EXERCISE PROMPT: Carry on the remarks from the 2014 Duke PhD hooding ceremony, starting right after their final sentence.

PASSAGE GIVEN:
>> START
Murphy to 2014 PhD Candidates: Create Your Own Career
The Duke Graduate School held its 2014 PhD hooding ceremony on May 10 at the Durham Convention Center, where 205 PhD candidates received their hoods and celebrated the successful completion of their graduate studies.
The students were part of the 333 PhD candidates who graduated from Duke during the 2013–2014 academic year. Nearly 1,500 family members, friends, faculty, and staff attended the hooding ceremony.
Evelyn F. Murphy, who earned a PhD in economics from Duke in 1965, received The Graduate School’s Distinguished Alumni Award during the ceremony and addressed this year’s graduates, encouraging them to "create a career that's unique to you—one that embraces your values and uses your special talents (see her full remarks)."
Photos from the 2014 PhD Hooding Ceremony
Remarks by Evelyn F. Murphy, PhD
Recipient of the 2014 Distinguished Alumni Award
Thank you Dean McClain and members of the committee for this distinction. I am deeply touched. And thank you to all the Duke professors who imbued me with an intellectual love of economics that has lasted a lifetime.
You just heard that I was in politics in Massachusetts. So now you know that I am a recovering politician. And we recovering politicians love a captive audience like you! But here’s my predicament. I’ve sat where you are several times. And I cannot remember the name of one graduation speaker....much less what they said.
So I know that I’m a fleeting figure in your life. But if I could plant one notion in your memory today, it’s this: create your own career.
Don’t just follow a course that you think is expected of you; or that you see someone else pursuing. Create a career that’s unique to you—one that embraces your values and uses your special talents.
So here are my three ingredients to successfully create your own career.
First ingredient: We’ve all heard the platitude to aim high. That’s not good enough. Aim higher. Aim to make the largest contribution—to have the biggest impact—on our society that you can. Earning your PhD from Duke is proof that you have the skills to be incredibly productive. You can have an enormous impact.
Aim higher also because you can take risks. Your PhD is a financial safety net. I always knew that if I lost an election, my PhD in economics would enable me to earn a living giving lectures, teaching, or consulting.
That’s exactly what happened. You heard that I was the first woman elected to constitutional office in Massachusetts. You didn’t hear that I lost my first campaign for Lt. Governor. It took me eight years to finally get elected. And through those years, my PhD enabled me to earn a decent living.
The second ingredient is adaptability. When you create your own career, be adaptable. Careers usually don’t follow a straight line. After I graduated from Duke, I started working in a nonprofit organization. Then I worked for an international business. Then I went into state government, back to a nonprofit, back to state government, then back into business. Now I’m again running a nonprofit.
>> END
DATA EXCERPT:
>> START
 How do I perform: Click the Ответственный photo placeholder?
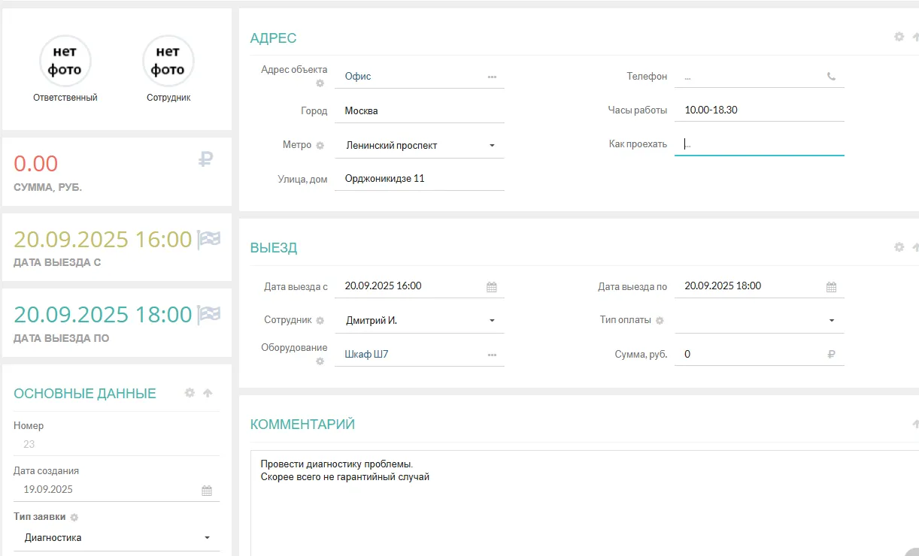pyautogui.click(x=65, y=62)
>> END
SOLVED PROBLEM:
Sometimes these changes were my choice; sometimes they were not. You heard about my battle, when I was secretary of environmental affairs, to protect the vast fishing grounds on the Georges Bank from contamination by drilling for oil and natural gas. The value of one week’s supply of gas did not justify risking this food supply. But the next governor didn’t agree. He supported the oil industry and sent me packing. So, I returned to nonprofit work.
You have to be willing to move from one sector to another in order to keep working on issues that reflect your values. Whether you find yourself working in government, a nonprofit, or industry, learn the levers of influence in each realm while you’re there. Each is complex and different. In doing so, you will learn about the interplay of government and business, and how best to make your contribution.
The third ingredient: personal satisfaction. When you create your own career, use your discipline in ways that bring you great satisfaction. At graduation, my fellow grad students talked about becoming professors. Not me. When I taught introductory economics as a graduate student, I designed my lectures from The New York Times that was delivered daily to the West Campus library. President Kennedy was cutting taxes, and I loved showing students how economics played out every day in Washington.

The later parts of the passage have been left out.